* _Task instructions_:
A: Reproduce the passage of the court opinion from "As a preliminary" to "3582 or § 3553.".
B: In the court opinion, what did Ford attach to support his argument about mitigating circumstances?
C: List every distinct docket number cited in the court opinion.

— Start of Document extract —

Ford claims that, even though he was not convicted of engaging in a conspiracy, the court used his conduct (the fact that he was a leader in a criminal activity) to enhance his sentence under § 3B1.1(c), and that Amendment 591 makes such an enhancement improper. Ford's understanding of Amendment 591 is misguided. Amendment 591 only clarifies how a court is to go about selecting the appropriate offense guideline section of Chapter Two, which will subsequently assist the court in calculating a defendant's base offense level. The enhancement Ford objects to, set forth in § 3B1.1(c), is applied as part of step three, only after the appropriate offense guideline section of Chapter Two has been selected, and from that section the base offense level has been determined. Amendment 591 in no way affects the application of Chapter Three enhancements like the one set forth in § 3B1.1.(c). Because Amendment 591 has no bearing on Ford's § 3B1.1(c) enhancement, his argument on this issue is without merit.
C. Mitigating Circumstances
Ford also argues that his sentence should be reduced pursuant to § 3553(b) due to mitigating circumstances. In support of this argument, Ford has attached numerous awards and certificates of achievement that he has received while imprisoned, which recognize his efforts in furthering his education and developing practical skills. (Pet.'s Mot., docket # 546, at 13-25.) While one might consider Ford's achievements admirable, they are not a proper basis for a reduction of a sentence already imposed. As explained above, § 3553(b) is relevant only during the court's initial imposition of a sentence, and does not provide a mechanism for reducing a sentence already in place. D. United States v. Booker
Finally, Ford argues at various points in his motion that his sentence was improperly imposed under United States v. Booker, 543 U.S. 220 (2005), because the court employed facts to raise Ford's sentence beyond the statutory maximum that were not found by a jury beyond a reasonable doubt. (Pet.'s Mot., docket # 546, at 5-6, 8-9.) For the sake of convenience, the court addresses all of Ford's arguments relating to Booker together below.
As a preliminary note, the court is unable relieve Ford of the limitations and parameters of § 3582 and § 3553 by reviewing Ford's Booker arguments under the guise of § 2255. Though the substance of Ford's Booker argument is within the scope of § 2255, and should therefore be construed as having been made under § 2255, Melton v. United States, 359 F.3d 855, 857 (7th Cir. 2004), Ford has already filed a § 2255 petition (docket # 474-75). The court denied that petition (docket # 480), as well as Ford's motion to reconsider that denial (docket # 491). The Court of Appeals has not certified Ford's present motion as a second petition under § 2255 ¶ 8. Accordingly, Ford's Booker arguments have a chance of success only in the context of § 3582 or § 3553.

— End of Document extract —
— Start of Provided material —

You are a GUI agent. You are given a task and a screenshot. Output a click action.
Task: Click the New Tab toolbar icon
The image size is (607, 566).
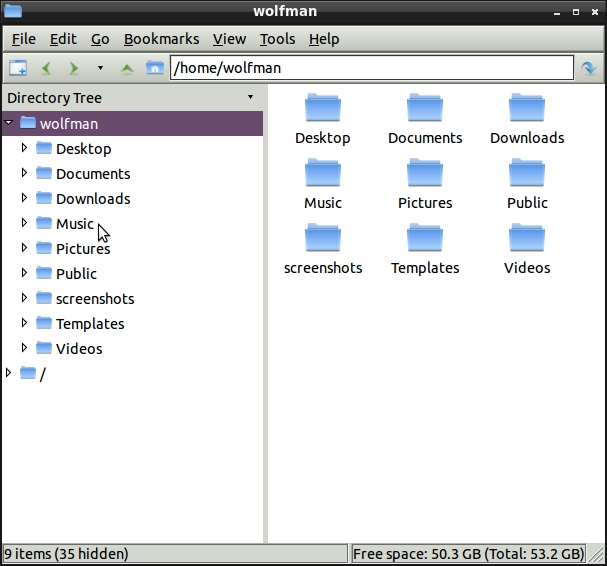[18, 68]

— End of Provided material —

* _Outputs_:
A:
As a preliminary note, the court is unable relieve Ford of the limitations and parameters of § 3582 and § 3553 by reviewing Ford's Booker arguments under the guise of § 2255. Though the substance of Ford's Booker argument is within the scope of § 2255, and should therefore be construed as having been made under § 2255, Melton v. United States, 359 F.3d 855, 857 (7th Cir. 2004), Ford has already filed a § 2255 petition (docket # 474-75). The court denied that petition (docket # 480), as well as Ford's motion to reconsider that denial (docket # 491). The Court of Appeals has not certified Ford's present motion as a second petition under § 2255 ¶ 8. Accordingly, Ford's Booker arguments have a chance of success only in the context of § 3582 or § 3553.

B: He attached numerous awards and certificates of achievement he received while imprisoned, which recognize his efforts in furthering his education and developing practical skills.

C:
- 546
- 474-75
- 480
- 491